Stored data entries
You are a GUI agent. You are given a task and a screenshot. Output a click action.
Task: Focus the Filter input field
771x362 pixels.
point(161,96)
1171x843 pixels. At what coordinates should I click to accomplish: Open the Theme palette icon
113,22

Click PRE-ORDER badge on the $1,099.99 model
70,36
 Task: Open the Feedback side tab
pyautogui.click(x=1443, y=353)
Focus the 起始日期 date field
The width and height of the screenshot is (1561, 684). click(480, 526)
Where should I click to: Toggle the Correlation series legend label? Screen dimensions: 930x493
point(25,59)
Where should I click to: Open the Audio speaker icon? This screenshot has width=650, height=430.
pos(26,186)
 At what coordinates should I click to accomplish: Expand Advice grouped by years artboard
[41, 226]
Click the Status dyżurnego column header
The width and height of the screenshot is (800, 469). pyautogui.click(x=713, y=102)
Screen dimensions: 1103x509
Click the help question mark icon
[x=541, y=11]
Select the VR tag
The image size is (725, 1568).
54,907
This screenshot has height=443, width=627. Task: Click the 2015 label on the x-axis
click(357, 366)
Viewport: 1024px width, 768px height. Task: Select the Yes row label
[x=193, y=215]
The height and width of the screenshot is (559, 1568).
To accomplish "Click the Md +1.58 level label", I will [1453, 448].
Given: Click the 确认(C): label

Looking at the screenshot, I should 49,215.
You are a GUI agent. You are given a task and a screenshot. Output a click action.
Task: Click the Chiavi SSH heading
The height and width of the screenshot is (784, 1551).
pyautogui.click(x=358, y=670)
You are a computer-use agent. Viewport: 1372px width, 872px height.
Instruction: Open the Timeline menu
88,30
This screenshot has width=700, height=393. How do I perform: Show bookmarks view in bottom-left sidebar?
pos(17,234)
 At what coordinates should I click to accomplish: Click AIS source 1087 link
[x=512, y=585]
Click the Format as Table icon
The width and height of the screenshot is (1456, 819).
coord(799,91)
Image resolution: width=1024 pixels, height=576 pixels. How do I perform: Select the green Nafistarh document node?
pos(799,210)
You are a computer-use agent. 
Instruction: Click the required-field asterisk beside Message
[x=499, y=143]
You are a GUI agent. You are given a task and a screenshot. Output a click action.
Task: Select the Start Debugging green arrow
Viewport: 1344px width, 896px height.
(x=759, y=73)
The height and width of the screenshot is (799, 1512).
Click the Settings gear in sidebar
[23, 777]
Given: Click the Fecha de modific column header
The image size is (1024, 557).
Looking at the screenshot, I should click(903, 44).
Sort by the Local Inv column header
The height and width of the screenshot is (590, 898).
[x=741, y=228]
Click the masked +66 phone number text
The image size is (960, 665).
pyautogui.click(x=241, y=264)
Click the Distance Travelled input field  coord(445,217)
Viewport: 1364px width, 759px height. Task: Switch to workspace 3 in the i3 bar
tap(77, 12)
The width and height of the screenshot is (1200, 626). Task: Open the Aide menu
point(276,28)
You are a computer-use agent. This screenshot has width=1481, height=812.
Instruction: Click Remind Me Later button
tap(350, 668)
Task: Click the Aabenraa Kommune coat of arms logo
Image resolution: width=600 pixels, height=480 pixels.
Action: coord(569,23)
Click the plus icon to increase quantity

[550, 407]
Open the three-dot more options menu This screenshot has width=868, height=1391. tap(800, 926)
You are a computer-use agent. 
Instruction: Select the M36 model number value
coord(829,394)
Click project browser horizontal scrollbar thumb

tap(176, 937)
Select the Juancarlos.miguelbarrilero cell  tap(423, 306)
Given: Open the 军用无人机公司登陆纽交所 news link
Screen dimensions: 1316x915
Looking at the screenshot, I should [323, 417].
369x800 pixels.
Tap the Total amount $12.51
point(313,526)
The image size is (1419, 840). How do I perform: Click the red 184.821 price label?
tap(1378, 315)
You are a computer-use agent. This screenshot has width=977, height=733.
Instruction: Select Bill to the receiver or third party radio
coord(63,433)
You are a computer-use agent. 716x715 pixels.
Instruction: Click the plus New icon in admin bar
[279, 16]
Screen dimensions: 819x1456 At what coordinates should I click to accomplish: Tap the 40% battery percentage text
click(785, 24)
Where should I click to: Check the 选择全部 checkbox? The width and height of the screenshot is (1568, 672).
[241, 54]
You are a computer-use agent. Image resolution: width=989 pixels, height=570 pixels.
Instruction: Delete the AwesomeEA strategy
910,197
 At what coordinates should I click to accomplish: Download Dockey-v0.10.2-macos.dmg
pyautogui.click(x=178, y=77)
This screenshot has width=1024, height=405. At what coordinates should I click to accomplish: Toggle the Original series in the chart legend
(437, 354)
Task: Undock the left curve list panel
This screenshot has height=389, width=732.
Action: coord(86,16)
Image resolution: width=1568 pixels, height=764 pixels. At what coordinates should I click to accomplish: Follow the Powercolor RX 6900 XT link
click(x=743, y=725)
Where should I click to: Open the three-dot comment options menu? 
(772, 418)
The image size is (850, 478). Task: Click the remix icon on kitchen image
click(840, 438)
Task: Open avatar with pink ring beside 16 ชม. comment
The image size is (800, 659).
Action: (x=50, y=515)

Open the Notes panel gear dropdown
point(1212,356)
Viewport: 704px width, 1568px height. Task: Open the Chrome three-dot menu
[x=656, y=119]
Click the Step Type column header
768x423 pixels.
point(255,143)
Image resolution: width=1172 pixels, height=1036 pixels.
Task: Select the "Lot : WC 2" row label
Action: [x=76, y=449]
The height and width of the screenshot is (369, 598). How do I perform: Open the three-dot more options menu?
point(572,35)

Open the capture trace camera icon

Task to complete: When you output the entries, keep every line exactly as it appears above.

Reply to the task:
You are a GUI agent. You are given a task and a screenshot. Output a click action.
Task: Focus the Filter input field
771x362 pixels.
point(161,96)
1171x843 pixels. At what coordinates should I click to accomplish: Open the Theme palette icon
113,22

Click PRE-ORDER badge on the $1,099.99 model
70,36
 Task: Open the Feedback side tab
pyautogui.click(x=1443, y=353)
Focus the 起始日期 date field
The width and height of the screenshot is (1561, 684). click(480, 526)
Where should I click to: Toggle the Correlation series legend label? Screen dimensions: 930x493
point(25,59)
Where should I click to: Open the Audio speaker icon? This screenshot has width=650, height=430.
pos(26,186)
 At what coordinates should I click to accomplish: Expand Advice grouped by years artboard
[41, 226]
Click the Status dyżurnego column header
The width and height of the screenshot is (800, 469). pyautogui.click(x=713, y=102)
Screen dimensions: 1103x509
Click the help question mark icon
[x=541, y=11]
Select the VR tag
The image size is (725, 1568).
54,907
This screenshot has height=443, width=627. Task: Click the 2015 label on the x-axis
click(357, 366)
Viewport: 1024px width, 768px height. Task: Select the Yes row label
[x=193, y=215]
The height and width of the screenshot is (559, 1568).
To accomplish "Click the Md +1.58 level label", I will [1453, 448].
Given: Click the 确认(C): label

Looking at the screenshot, I should 49,215.
You are a GUI agent. You are given a task and a screenshot. Output a click action.
Task: Click the Chiavi SSH heading
The height and width of the screenshot is (784, 1551).
pyautogui.click(x=358, y=670)
You are a computer-use agent. Viewport: 1372px width, 872px height.
Instruction: Open the Timeline menu
88,30
This screenshot has width=700, height=393. How do I perform: Show bookmarks view in bottom-left sidebar?
pos(17,234)
 At what coordinates should I click to accomplish: Click AIS source 1087 link
[x=512, y=585]
Click the Format as Table icon
The width and height of the screenshot is (1456, 819).
coord(799,91)
Image resolution: width=1024 pixels, height=576 pixels. How do I perform: Select the green Nafistarh document node?
pos(799,210)
You are a computer-use agent. 
Instruction: Click the required-field asterisk beside Message
[x=499, y=143]
You are a GUI agent. You are given a task and a screenshot. Output a click action.
Task: Select the Start Debugging green arrow
Viewport: 1344px width, 896px height.
(x=759, y=73)
The height and width of the screenshot is (799, 1512).
Click the Settings gear in sidebar
[23, 777]
Given: Click the Fecha de modific column header
The image size is (1024, 557).
Looking at the screenshot, I should click(903, 44).
Sort by the Local Inv column header
The height and width of the screenshot is (590, 898).
[x=741, y=228]
Click the masked +66 phone number text
The image size is (960, 665).
pyautogui.click(x=241, y=264)
Click the Distance Travelled input field  coord(445,217)
Viewport: 1364px width, 759px height. Task: Switch to workspace 3 in the i3 bar
tap(77, 12)
The width and height of the screenshot is (1200, 626). Task: Open the Aide menu
point(276,28)
You are a computer-use agent. This screenshot has width=1481, height=812.
Instruction: Click Remind Me Later button
tap(350, 668)
Task: Click the Aabenraa Kommune coat of arms logo
Image resolution: width=600 pixels, height=480 pixels.
Action: coord(569,23)
Click the plus icon to increase quantity

[550, 407]
Open the three-dot more options menu This screenshot has width=868, height=1391. tap(800, 926)
You are a computer-use agent. 
Instruction: Select the M36 model number value
coord(829,394)
Click project browser horizontal scrollbar thumb

tap(176, 937)
Select the Juancarlos.miguelbarrilero cell  tap(423, 306)
Given: Open the 军用无人机公司登陆纽交所 news link
Screen dimensions: 1316x915
Looking at the screenshot, I should [323, 417].
369x800 pixels.
Tap the Total amount $12.51
point(313,526)
The image size is (1419, 840). How do I perform: Click the red 184.821 price label?
tap(1378, 315)
You are a computer-use agent. This screenshot has width=977, height=733.
Instruction: Select Bill to the receiver or third party radio
coord(63,433)
You are a computer-use agent. 716x715 pixels.
Instruction: Click the plus New icon in admin bar
[279, 16]
Screen dimensions: 819x1456 At what coordinates should I click to accomplish: Tap the 40% battery percentage text
click(785, 24)
Where should I click to: Check the 选择全部 checkbox? The width and height of the screenshot is (1568, 672).
[241, 54]
You are a computer-use agent. Image resolution: width=989 pixels, height=570 pixels.
Instruction: Delete the AwesomeEA strategy
910,197
 At what coordinates should I click to accomplish: Download Dockey-v0.10.2-macos.dmg
pyautogui.click(x=178, y=77)
This screenshot has width=1024, height=405. At what coordinates should I click to accomplish: Toggle the Original series in the chart legend
(437, 354)
Task: Undock the left curve list panel
This screenshot has height=389, width=732.
Action: coord(86,16)
Image resolution: width=1568 pixels, height=764 pixels. At what coordinates should I click to accomplish: Follow the Powercolor RX 6900 XT link
click(x=743, y=725)
Where should I click to: Open the three-dot comment options menu? 
(772, 418)
The image size is (850, 478). Task: Click the remix icon on kitchen image
click(840, 438)
Task: Open avatar with pink ring beside 16 ชม. comment
The image size is (800, 659).
Action: (x=50, y=515)

Open the Notes panel gear dropdown
point(1212,356)
Viewport: 704px width, 1568px height. Task: Open the Chrome three-dot menu
[x=656, y=119]
Click the Step Type column header
768x423 pixels.
point(255,143)
Image resolution: width=1172 pixels, height=1036 pixels.
Task: Select the "Lot : WC 2" row label
Action: [x=76, y=449]
The height and width of the screenshot is (369, 598). How do I perform: Open the three-dot more options menu?
point(572,35)

Open the capture trace camera icon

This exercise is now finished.